• AIM OF THE TASK: Duplicate the rows below verbatim, from the line containing "The image size" through the line containing "What do you", both included.

Data records:

+--

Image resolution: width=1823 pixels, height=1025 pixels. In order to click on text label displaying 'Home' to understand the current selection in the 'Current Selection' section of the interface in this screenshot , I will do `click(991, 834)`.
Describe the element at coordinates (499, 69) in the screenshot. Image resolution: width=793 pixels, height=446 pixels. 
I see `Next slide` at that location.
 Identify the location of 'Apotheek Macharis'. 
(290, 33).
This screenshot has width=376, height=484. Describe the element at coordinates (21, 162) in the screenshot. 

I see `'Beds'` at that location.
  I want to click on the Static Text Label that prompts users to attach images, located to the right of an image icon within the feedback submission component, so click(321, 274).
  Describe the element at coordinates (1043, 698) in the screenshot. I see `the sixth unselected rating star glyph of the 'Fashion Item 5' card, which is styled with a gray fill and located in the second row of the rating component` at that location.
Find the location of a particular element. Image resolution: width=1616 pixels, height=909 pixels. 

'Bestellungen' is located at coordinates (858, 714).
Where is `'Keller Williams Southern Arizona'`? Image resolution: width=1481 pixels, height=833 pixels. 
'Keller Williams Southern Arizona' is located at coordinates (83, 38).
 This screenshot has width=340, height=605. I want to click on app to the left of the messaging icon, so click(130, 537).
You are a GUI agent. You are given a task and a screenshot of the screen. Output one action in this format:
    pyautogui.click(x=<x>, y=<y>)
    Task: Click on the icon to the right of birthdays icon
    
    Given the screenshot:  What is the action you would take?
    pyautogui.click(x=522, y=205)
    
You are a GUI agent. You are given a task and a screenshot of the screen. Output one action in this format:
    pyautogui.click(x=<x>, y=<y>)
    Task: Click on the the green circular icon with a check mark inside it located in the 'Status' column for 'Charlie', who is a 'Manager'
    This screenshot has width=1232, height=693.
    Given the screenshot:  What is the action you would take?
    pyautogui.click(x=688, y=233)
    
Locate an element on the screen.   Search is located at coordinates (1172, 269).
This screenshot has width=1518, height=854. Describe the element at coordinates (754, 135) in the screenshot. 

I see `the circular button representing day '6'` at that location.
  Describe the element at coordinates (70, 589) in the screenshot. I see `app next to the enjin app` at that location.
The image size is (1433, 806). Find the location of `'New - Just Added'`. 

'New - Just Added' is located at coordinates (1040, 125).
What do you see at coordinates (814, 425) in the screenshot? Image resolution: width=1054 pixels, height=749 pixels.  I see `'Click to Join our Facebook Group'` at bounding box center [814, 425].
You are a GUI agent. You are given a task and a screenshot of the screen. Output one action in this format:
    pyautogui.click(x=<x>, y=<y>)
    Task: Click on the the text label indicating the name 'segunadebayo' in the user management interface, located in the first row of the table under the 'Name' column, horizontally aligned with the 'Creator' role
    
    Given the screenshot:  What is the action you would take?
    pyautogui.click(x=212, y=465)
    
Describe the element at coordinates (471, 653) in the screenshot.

+--

• COMPLETED EXERCISE:
The image size is (1433, 806). Find the location of `'New - Just Added'`. 

'New - Just Added' is located at coordinates (1040, 125).
What do you see at coordinates (814, 425) in the screenshot? Image resolution: width=1054 pixels, height=749 pixels.  I see `'Click to Join our Facebook Group'` at bounding box center [814, 425].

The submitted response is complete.